(PROVIDED PASSAGE)
====

# Miter Set Gauge Jig



## Bob Adams (Jul 5, 2014)

I have been meaning to order these jigs for a while now, and Harry's post http://www.routerforums.com/lobby/116514-these-jigs-bees-knees.html
motivated me to get it done. They arrived last Friday and today I thought I would spend some time with jigs. They are obviously well made, fit and finish is close to perfect. And there is the rub. 
This is in no way a criticism of these jigs!

My table saw is a Grizzly G0690, and the miter gauge I use is the Osborne EB3. I have the Osborne set so there is no slop in the miter groove and it gives me great results. But the miter bar will not fit in the Miter Set's groove. Using my calipers, the Miter Set groove is .7505 and my miter gauge bar is .7565. I can change the miter bar to fit the jig, but then I loose the fit in the table saw, and visa versa if I mess with the jig. Even if I decided to dedicate a different miter gauge to the jig I would probably run into the same issue. I know .006 is not that great, but when I am cutting segments it is going to show up. I am going to have to think about this, and I am open to any suggestions.


----------



## DesertRatTom (Jul 3, 2012)

I discovered my cheapie miter gauge is also sloppy, but it is pretty loose in the miter slot on the saw and the jig. So, I ordered an Incra MITERV27 without the fence for now. Hopefully I can get it to work.

I had a problem some time ago with a poor fit on a miter bar on a jig, which I fixed with aluminum duct tape, used as a shim on the side of the bar. One layer seemed to do it. .0060 is more error that is workable for something with 7-8 miter joints. The whole point is being exact and minimizing the problems of assembly.

Since the jig is closeer to .7500 than the saw slot, I'd try to work out a way to fit to the jig. Try the aluminum tape, but be very careful to get it perfectly flat. At least it will come off (leave a little tab on the ends for removal). I don't have anything precise enough to check the thickness of the tape, but if you do, kindly let us know--maybe a before/after. It will go in the slot, not on the gauge.

Changing the width of the Griz's miter slot on either side should provide the precision you need. It is all about getting the miter slot parallel to the blade, the distance from the blade isn't a factor.


----------



## Bob Adams (Jul 5, 2014)

I decided to see what happened with an old, very sloppy miter gauge. I used the segment jig and set it up for 6 segments. It was sloppy in both the jig and saw. It worked pretty well, there were some small gaps that I could close with finger pressure that should close up with a proper clamp. I think I am going to set-up a miter gauge just for this jig. I am back to being happy,:smile: What looks like gaps in the picture are actually differences in height, I had "issues" with the tape.


----------



## hawkeye10 (Jul 28, 2015)

I posted about this being a problem in Harry's post. I have not bought one of these jigs yet.


----------



## DesertRatTom (Jul 3, 2012)

====

(DATASET EXTRACT)
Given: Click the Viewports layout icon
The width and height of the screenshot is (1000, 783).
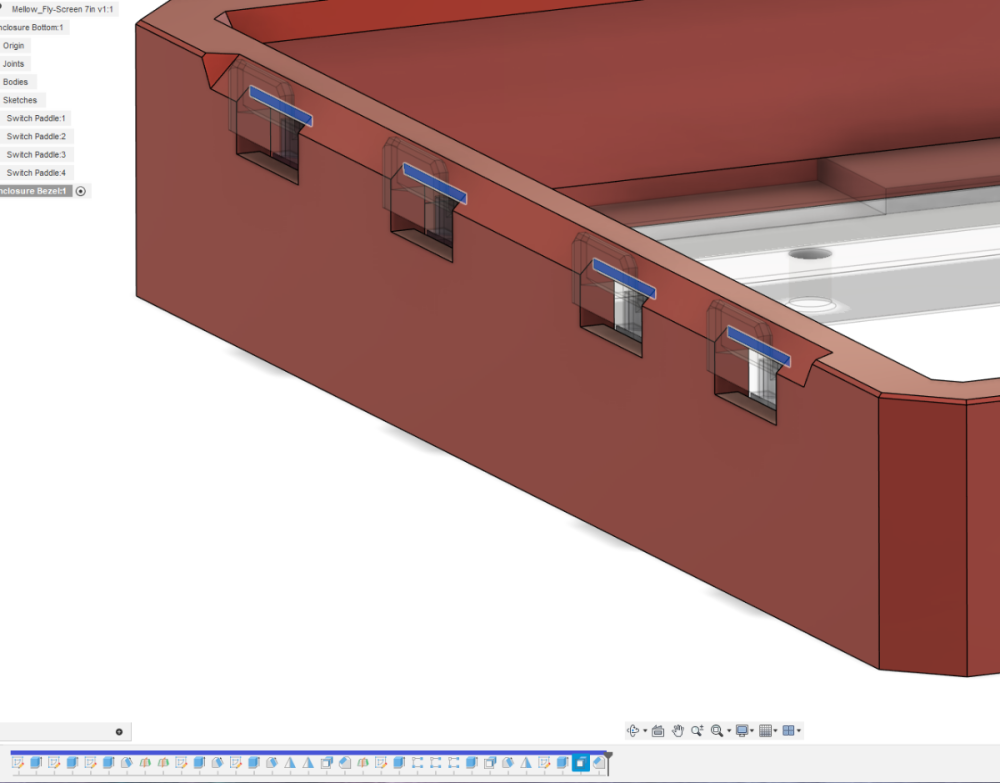Looking at the screenshot, I should click(x=788, y=731).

====

(COMPLETE THE FOLLOWING)
(1) In the miter jig thread, which table saw does Bob Adams own?
(2) Write out the miter jig thread word for word from "I discovered my" to "it to work.".
The material is unrelated to the miter jig thread.

(EXPECTED OUTPUTS)
(1) A Grizzly G0690.

(2)
I discovered my cheapie miter gauge is also sloppy, but it is pretty loose in the miter slot on the saw and the jig. So, I ordered an Incra MITERV27 without the fence for now. Hopefully I can get it to work.